We instantiated our framework with two new formulations of GAT and GCN models, namely ML-GCN and ML-GAT, specifically designed for arbitrary, attributed multilayer networks.
Zangari, L., Interdonato, R., Calió, A., Tagarelli, A.
Graph convolutional and attention models for entity classification in multilayer networks.
Appl Netw Sci 6, 87 (2021). https://doi.org/10.1007/s41109-021-00420-4.
The figure below illustrates the main components of our framework.
Crete a new folder named <dataset_name>, containing the following files:
-
A file named meta_info.txt, containing information about the input network, such as:
- N, the number of entities.
- L, the number of layers.
- E, whether the multilayer graph is directed (DIRECTED) or undirected (UNDIRECTED).
- TYPE, indicating the type of the input multilayer network, i.e., whether it is a multiplex network (MPX) or a general (arbitrary) multilayer network (GML).
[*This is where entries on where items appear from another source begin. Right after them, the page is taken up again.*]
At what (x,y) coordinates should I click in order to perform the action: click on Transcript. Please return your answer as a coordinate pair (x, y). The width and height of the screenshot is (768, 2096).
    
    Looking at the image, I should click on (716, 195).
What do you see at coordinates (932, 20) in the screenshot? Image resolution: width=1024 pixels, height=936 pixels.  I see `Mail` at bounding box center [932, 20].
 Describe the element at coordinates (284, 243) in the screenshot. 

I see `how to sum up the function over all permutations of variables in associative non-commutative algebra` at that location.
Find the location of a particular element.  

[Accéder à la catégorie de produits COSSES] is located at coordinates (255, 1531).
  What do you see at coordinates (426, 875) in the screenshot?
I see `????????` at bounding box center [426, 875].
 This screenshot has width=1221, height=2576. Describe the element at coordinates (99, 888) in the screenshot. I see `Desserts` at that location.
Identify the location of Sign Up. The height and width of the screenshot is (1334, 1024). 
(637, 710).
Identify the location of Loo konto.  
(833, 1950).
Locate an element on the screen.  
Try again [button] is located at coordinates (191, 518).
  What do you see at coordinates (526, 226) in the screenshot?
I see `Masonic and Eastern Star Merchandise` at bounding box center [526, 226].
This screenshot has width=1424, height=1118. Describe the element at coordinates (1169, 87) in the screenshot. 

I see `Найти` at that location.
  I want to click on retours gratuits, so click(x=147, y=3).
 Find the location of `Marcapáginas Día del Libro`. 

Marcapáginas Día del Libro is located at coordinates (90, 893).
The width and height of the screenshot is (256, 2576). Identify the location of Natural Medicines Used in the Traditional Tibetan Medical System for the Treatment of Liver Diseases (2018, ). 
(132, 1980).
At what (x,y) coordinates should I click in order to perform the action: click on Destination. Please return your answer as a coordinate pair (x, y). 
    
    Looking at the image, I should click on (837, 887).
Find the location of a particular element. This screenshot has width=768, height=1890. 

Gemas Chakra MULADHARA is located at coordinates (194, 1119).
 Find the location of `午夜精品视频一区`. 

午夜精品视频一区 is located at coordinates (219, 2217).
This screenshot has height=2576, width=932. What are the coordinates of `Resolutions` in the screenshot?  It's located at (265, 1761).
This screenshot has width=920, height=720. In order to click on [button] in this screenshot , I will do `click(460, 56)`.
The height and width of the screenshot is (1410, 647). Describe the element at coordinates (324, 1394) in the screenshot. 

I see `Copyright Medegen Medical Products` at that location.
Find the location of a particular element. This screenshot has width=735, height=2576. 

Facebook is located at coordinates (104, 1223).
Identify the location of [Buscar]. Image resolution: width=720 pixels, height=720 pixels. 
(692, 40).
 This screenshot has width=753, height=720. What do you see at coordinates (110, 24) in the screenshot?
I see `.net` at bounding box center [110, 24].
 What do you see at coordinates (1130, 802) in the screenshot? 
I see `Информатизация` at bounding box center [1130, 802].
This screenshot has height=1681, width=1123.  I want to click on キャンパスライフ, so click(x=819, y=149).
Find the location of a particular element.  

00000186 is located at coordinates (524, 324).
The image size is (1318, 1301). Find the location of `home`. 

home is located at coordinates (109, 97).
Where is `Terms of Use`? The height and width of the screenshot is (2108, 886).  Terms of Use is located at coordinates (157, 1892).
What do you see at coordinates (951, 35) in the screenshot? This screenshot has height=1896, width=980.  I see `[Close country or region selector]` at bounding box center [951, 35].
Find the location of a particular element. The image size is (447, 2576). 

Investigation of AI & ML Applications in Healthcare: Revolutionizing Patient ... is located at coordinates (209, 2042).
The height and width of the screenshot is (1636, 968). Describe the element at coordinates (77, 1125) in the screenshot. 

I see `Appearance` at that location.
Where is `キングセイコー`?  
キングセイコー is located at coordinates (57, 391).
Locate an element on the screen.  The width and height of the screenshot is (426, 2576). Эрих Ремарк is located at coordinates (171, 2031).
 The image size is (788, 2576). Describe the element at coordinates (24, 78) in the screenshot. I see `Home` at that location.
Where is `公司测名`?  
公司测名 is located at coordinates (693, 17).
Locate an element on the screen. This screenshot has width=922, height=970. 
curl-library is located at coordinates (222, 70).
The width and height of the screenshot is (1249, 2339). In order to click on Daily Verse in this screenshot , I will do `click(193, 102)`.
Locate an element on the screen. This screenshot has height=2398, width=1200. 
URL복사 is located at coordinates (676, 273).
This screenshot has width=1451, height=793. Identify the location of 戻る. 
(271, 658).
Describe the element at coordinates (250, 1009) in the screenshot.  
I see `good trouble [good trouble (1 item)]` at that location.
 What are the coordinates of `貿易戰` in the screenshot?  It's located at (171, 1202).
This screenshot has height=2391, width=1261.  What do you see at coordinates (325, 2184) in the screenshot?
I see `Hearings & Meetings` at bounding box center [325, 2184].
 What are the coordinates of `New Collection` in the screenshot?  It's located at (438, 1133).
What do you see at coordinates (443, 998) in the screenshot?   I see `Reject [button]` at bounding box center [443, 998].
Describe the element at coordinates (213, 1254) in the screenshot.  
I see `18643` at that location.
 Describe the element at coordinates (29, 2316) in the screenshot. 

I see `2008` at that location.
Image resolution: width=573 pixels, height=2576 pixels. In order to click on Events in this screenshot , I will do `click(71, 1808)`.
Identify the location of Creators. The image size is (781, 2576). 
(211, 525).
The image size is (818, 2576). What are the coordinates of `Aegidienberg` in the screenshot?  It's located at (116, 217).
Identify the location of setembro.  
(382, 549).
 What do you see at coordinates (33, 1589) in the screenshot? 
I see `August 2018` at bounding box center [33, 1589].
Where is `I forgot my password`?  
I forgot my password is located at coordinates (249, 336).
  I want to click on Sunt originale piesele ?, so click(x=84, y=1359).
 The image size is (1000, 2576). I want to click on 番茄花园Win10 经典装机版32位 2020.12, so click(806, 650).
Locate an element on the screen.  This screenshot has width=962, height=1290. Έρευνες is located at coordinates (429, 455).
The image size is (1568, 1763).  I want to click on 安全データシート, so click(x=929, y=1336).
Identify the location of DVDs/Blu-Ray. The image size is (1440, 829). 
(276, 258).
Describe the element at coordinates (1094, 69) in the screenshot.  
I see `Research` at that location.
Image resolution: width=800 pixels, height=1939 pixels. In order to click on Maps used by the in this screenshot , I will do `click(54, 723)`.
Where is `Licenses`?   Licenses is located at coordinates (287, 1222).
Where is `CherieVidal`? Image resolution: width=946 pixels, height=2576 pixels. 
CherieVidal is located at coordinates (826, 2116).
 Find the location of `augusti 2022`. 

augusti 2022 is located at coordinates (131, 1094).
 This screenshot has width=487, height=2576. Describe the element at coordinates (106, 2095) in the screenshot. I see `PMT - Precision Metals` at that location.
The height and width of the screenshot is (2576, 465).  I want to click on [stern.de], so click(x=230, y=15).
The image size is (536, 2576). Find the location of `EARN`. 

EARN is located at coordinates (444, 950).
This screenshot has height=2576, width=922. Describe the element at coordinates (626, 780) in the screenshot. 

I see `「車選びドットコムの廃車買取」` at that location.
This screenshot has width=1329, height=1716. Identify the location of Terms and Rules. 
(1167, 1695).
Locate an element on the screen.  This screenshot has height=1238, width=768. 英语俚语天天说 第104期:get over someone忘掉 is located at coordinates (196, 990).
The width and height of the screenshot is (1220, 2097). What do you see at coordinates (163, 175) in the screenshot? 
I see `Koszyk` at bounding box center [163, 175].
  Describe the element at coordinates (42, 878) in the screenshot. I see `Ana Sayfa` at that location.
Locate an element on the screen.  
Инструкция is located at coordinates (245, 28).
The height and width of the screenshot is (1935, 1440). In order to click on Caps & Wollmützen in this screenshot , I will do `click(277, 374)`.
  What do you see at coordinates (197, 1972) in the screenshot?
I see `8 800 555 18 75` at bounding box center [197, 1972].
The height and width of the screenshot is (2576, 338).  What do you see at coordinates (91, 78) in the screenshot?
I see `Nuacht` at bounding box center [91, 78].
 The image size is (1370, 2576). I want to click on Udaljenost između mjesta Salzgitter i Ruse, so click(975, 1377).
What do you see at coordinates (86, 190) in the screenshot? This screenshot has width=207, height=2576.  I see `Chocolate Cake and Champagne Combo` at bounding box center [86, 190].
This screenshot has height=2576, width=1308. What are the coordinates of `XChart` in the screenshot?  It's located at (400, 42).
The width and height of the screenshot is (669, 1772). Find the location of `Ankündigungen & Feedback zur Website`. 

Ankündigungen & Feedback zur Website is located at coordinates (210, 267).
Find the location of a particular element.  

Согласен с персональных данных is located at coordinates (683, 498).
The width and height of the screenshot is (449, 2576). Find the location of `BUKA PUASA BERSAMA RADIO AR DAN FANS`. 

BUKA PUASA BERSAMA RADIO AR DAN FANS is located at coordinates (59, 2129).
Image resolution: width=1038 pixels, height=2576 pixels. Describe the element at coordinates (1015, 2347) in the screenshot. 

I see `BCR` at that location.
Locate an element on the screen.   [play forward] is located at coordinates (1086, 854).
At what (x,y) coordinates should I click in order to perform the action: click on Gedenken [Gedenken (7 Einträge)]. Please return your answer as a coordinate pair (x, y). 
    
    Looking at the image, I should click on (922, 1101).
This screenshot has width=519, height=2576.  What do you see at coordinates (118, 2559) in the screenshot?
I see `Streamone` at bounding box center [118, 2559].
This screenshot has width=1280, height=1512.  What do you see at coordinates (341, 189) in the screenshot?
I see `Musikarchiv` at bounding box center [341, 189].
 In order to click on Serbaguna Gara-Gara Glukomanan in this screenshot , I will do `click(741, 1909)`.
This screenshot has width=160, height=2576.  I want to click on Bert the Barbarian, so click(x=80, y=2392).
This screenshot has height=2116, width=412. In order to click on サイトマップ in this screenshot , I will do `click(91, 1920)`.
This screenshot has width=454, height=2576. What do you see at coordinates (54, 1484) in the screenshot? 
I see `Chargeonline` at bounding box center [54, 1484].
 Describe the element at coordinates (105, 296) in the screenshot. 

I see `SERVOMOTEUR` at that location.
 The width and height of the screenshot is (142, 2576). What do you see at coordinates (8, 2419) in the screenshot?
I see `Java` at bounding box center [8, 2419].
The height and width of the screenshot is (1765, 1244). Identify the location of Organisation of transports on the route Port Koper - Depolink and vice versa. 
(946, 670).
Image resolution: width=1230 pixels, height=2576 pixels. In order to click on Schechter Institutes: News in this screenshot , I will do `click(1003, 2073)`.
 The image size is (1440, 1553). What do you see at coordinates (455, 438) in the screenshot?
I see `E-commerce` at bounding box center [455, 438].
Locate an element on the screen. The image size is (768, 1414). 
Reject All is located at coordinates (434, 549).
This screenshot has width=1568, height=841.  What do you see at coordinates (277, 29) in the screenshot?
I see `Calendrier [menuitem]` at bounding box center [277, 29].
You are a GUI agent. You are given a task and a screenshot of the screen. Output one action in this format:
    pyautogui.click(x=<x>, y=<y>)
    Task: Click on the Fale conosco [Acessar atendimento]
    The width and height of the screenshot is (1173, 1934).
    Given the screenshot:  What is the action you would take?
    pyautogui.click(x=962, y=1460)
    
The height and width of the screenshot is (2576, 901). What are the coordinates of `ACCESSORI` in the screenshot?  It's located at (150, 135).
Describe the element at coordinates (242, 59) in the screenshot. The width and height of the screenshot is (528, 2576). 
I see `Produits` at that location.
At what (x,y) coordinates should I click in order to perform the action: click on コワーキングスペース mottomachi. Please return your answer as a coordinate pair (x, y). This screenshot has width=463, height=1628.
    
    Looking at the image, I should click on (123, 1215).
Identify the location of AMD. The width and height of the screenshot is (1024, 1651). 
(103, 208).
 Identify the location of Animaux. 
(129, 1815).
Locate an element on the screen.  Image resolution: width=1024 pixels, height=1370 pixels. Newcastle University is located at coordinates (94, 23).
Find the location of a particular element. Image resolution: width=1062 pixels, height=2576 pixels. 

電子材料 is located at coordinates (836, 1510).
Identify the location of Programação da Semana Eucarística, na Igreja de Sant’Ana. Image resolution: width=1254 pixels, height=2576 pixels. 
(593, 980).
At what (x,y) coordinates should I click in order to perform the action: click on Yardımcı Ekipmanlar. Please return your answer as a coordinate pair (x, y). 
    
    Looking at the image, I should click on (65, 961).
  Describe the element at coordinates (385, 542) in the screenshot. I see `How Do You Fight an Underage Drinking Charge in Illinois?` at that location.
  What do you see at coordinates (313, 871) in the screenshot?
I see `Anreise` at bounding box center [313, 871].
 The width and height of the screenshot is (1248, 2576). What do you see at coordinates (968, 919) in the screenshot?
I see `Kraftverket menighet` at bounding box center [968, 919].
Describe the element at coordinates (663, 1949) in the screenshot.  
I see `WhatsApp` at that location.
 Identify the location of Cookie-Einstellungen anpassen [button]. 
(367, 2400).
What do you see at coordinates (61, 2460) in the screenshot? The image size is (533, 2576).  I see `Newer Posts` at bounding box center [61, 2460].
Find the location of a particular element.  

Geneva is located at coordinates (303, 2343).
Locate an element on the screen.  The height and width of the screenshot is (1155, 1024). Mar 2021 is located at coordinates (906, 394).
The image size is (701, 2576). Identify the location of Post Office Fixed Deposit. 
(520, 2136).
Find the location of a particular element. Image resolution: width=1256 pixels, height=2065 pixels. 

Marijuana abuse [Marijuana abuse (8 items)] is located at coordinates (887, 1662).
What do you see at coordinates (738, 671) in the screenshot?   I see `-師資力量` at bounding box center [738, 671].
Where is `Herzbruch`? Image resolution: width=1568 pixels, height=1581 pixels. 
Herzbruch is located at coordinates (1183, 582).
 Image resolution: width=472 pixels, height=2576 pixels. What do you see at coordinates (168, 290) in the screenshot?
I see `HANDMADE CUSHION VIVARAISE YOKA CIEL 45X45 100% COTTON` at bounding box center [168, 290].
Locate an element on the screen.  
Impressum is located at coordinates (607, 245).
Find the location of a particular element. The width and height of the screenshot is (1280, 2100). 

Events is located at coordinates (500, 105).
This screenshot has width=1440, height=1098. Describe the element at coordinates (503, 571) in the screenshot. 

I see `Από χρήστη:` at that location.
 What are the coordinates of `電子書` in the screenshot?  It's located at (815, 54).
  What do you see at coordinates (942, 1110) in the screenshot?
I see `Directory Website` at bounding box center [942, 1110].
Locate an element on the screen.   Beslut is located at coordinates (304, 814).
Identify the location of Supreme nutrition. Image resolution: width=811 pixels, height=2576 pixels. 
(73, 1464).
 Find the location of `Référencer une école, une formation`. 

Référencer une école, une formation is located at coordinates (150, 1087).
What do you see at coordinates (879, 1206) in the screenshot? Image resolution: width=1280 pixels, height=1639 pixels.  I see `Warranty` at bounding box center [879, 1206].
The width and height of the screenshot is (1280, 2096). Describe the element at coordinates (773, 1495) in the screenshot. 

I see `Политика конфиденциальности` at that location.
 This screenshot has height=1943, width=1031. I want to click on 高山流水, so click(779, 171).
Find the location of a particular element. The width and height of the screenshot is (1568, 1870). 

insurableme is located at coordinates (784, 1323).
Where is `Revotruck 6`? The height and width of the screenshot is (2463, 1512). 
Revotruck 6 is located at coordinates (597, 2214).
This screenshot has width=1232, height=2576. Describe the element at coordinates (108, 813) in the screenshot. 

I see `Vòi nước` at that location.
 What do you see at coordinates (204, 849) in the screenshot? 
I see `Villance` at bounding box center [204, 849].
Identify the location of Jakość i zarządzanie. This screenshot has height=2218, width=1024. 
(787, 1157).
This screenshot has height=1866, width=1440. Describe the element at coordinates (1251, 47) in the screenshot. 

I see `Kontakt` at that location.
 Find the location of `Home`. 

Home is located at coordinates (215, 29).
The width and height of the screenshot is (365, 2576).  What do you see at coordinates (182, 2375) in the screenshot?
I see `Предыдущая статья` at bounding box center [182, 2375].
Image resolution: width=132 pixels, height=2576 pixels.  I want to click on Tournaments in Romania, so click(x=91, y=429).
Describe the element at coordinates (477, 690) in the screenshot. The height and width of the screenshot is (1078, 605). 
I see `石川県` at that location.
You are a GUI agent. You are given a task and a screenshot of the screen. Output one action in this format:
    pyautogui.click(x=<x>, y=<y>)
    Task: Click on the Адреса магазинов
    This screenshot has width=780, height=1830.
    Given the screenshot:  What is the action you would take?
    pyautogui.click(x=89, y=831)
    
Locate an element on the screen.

For example, given an undirected multiplex graph with 20 entities, 3 layers, the meta_info.txt is:
N L E TYPE
20 3 UNDIRECTED MPX
-
A file named nodes.txt: a column vector indicating the numerical labels of the entities where the generic i-th row must contains the label associated with the i-th entity.
-
A file named net.edges, containing the input multilayer graph edge information.
- In case the network is multiplex (MPX) the format must be <layer source-node dest-node>.
- In the case of a general multilayer network (GML) the format must be <source-layer source-node dest-layer dest-node>.
Please note that node identifiers must be numeric, progressive and starting from 0. The layers identifiers must start with 1 and be progressive.
-
The features matrix for the entities, which must be in CSV format with comma as separator, if present.
Note that the files described in points 1, 2 and 3 are mandatory.
To train the models, run the train.py script as follows:
python training/train.py --data "root_dir" --dataset "dataset_name"
which will run the network named "dataset_name" inside the directory "root_dir". To run with input features:
python training/train.py --data "root_dir" --dataset "dataset_name" --feat-distribution='features.csv'
For the list of all hyper-parameters, see the utils/params.py script.
The required libraries for code execution are listed in requirements.txt.